● **ASSIGNED TASK**: Output all records below verbatim.

+ + + + + + +

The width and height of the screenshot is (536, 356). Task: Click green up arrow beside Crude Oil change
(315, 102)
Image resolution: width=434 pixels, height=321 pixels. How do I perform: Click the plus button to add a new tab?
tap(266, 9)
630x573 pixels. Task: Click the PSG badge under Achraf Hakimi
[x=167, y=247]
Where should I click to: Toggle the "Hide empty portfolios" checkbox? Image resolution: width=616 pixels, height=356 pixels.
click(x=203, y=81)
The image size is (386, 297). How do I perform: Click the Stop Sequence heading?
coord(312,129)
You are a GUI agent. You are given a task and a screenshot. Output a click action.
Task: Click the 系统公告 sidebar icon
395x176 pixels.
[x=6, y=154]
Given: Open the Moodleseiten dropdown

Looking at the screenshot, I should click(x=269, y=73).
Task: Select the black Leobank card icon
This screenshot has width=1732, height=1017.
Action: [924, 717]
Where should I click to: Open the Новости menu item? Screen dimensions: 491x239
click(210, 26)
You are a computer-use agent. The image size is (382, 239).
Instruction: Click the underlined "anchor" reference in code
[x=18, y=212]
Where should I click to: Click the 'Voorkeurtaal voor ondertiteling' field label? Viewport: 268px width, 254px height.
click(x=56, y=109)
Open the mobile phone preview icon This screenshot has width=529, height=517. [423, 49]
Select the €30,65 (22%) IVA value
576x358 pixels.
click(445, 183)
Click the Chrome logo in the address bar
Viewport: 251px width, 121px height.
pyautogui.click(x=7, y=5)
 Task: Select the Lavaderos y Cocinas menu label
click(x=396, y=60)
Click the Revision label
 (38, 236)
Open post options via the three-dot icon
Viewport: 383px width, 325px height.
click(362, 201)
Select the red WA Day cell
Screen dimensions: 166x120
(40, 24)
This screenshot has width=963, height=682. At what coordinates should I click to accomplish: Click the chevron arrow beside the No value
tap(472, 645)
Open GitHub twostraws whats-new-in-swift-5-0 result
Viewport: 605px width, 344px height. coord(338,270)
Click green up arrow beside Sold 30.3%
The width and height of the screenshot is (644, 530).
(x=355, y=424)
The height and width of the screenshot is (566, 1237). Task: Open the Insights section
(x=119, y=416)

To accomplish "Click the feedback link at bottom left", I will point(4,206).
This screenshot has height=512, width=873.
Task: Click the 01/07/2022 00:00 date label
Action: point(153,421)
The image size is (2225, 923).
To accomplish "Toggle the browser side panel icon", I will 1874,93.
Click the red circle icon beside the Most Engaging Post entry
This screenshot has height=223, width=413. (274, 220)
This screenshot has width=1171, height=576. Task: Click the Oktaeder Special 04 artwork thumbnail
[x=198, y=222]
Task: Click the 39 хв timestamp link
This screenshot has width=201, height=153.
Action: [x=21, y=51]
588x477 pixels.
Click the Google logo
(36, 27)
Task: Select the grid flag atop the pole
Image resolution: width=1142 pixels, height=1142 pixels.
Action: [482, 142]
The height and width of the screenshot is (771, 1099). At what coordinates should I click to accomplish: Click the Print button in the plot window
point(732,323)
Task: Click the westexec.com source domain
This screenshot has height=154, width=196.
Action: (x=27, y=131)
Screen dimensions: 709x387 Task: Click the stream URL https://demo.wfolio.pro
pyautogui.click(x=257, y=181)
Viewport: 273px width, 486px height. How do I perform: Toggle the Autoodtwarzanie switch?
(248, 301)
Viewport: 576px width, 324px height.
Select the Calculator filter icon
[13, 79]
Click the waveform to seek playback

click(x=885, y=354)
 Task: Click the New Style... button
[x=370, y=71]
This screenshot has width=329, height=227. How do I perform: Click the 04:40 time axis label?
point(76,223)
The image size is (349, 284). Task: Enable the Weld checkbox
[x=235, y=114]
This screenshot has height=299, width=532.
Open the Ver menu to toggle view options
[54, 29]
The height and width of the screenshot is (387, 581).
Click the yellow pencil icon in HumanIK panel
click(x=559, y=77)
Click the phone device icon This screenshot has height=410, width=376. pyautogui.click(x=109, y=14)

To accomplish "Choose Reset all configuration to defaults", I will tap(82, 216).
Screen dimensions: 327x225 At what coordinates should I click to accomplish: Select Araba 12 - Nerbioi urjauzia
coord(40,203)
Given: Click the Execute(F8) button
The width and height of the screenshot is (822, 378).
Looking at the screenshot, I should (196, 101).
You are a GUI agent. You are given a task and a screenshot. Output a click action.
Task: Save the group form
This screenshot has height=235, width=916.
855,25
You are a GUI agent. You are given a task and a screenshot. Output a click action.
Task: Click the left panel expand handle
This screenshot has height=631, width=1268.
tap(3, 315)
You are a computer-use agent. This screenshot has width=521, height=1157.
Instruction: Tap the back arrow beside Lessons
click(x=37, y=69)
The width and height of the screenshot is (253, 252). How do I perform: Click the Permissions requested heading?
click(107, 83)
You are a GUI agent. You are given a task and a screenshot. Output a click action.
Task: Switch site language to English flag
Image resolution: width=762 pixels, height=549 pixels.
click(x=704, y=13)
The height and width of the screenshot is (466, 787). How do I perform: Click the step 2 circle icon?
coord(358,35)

+ + + + + + +

● **RESULT**:
The width and height of the screenshot is (536, 356). Task: Click green up arrow beside Crude Oil change
(315, 102)
Image resolution: width=434 pixels, height=321 pixels. How do I perform: Click the plus button to add a new tab?
tap(266, 9)
630x573 pixels. Task: Click the PSG badge under Achraf Hakimi
[x=167, y=247]
Where should I click to: Toggle the "Hide empty portfolios" checkbox? Image resolution: width=616 pixels, height=356 pixels.
click(x=203, y=81)
The image size is (386, 297). How do I perform: Click the Stop Sequence heading?
coord(312,129)
You are a GUI agent. You are given a task and a screenshot. Output a click action.
Task: Click the 系统公告 sidebar icon
395x176 pixels.
[x=6, y=154]
Given: Open the Moodleseiten dropdown

Looking at the screenshot, I should click(x=269, y=73).
Task: Select the black Leobank card icon
This screenshot has width=1732, height=1017.
Action: [924, 717]
Where should I click to: Open the Новости menu item? Screen dimensions: 491x239
click(210, 26)
You are a computer-use agent. The image size is (382, 239).
Instruction: Click the underlined "anchor" reference in code
[x=18, y=212]
Where should I click to: Click the 'Voorkeurtaal voor ondertiteling' field label? Viewport: 268px width, 254px height.
click(x=56, y=109)
Open the mobile phone preview icon This screenshot has width=529, height=517. [423, 49]
Select the €30,65 (22%) IVA value
576x358 pixels.
click(445, 183)
Click the Chrome logo in the address bar
Viewport: 251px width, 121px height.
pyautogui.click(x=7, y=5)
 Task: Select the Lavaderos y Cocinas menu label
click(x=396, y=60)
Click the Revision label
 (38, 236)
Open post options via the three-dot icon
Viewport: 383px width, 325px height.
click(362, 201)
Select the red WA Day cell
Screen dimensions: 166x120
(40, 24)
This screenshot has width=963, height=682. At what coordinates should I click to accomplish: Click the chevron arrow beside the No value
tap(472, 645)
Open GitHub twostraws whats-new-in-swift-5-0 result
Viewport: 605px width, 344px height. coord(338,270)
Click green up arrow beside Sold 30.3%
The width and height of the screenshot is (644, 530).
(x=355, y=424)
The height and width of the screenshot is (566, 1237). Task: Open the Insights section
(x=119, y=416)

To accomplish "Click the feedback link at bottom left", I will point(4,206).
This screenshot has height=512, width=873.
Task: Click the 01/07/2022 00:00 date label
Action: point(153,421)
The image size is (2225, 923).
To accomplish "Toggle the browser side panel icon", I will 1874,93.
Click the red circle icon beside the Most Engaging Post entry
This screenshot has height=223, width=413. (274, 220)
This screenshot has width=1171, height=576. Task: Click the Oktaeder Special 04 artwork thumbnail
[x=198, y=222]
Task: Click the 39 хв timestamp link
This screenshot has width=201, height=153.
Action: [x=21, y=51]
588x477 pixels.
Click the Google logo
(36, 27)
Task: Select the grid flag atop the pole
Image resolution: width=1142 pixels, height=1142 pixels.
Action: [482, 142]
The height and width of the screenshot is (771, 1099). At what coordinates should I click to accomplish: Click the Print button in the plot window
point(732,323)
Task: Click the westexec.com source domain
This screenshot has height=154, width=196.
Action: (x=27, y=131)
Screen dimensions: 709x387 Task: Click the stream URL https://demo.wfolio.pro
pyautogui.click(x=257, y=181)
Viewport: 273px width, 486px height. How do I perform: Toggle the Autoodtwarzanie switch?
(248, 301)
Viewport: 576px width, 324px height.
Select the Calculator filter icon
[13, 79]
Click the waveform to seek playback

click(x=885, y=354)
 Task: Click the New Style... button
[x=370, y=71]
This screenshot has width=329, height=227. How do I perform: Click the 04:40 time axis label?
point(76,223)
The image size is (349, 284). Task: Enable the Weld checkbox
[x=235, y=114]
This screenshot has height=299, width=532.
Open the Ver menu to toggle view options
[54, 29]
The height and width of the screenshot is (387, 581).
Click the yellow pencil icon in HumanIK panel
click(x=559, y=77)
Click the phone device icon This screenshot has height=410, width=376. pyautogui.click(x=109, y=14)

To accomplish "Choose Reset all configuration to defaults", I will tap(82, 216).
Screen dimensions: 327x225 At what coordinates should I click to accomplish: Select Araba 12 - Nerbioi urjauzia
coord(40,203)
Given: Click the Execute(F8) button
The width and height of the screenshot is (822, 378).
Looking at the screenshot, I should (196, 101).
You are a GUI agent. You are given a task and a screenshot. Output a click action.
Task: Save the group form
This screenshot has height=235, width=916.
855,25
You are a GUI agent. You are given a task and a screenshot. Output a click action.
Task: Click the left panel expand handle
This screenshot has height=631, width=1268.
tap(3, 315)
You are a computer-use agent. This screenshot has width=521, height=1157.
Instruction: Tap the back arrow beside Lessons
click(x=37, y=69)
The width and height of the screenshot is (253, 252). How do I perform: Click the Permissions requested heading?
click(107, 83)
You are a GUI agent. You are given a task and a screenshot. Output a click action.
Task: Switch site language to English flag
Image resolution: width=762 pixels, height=549 pixels.
click(x=704, y=13)
The height and width of the screenshot is (466, 787). How do I perform: Click the step 2 circle icon?
coord(358,35)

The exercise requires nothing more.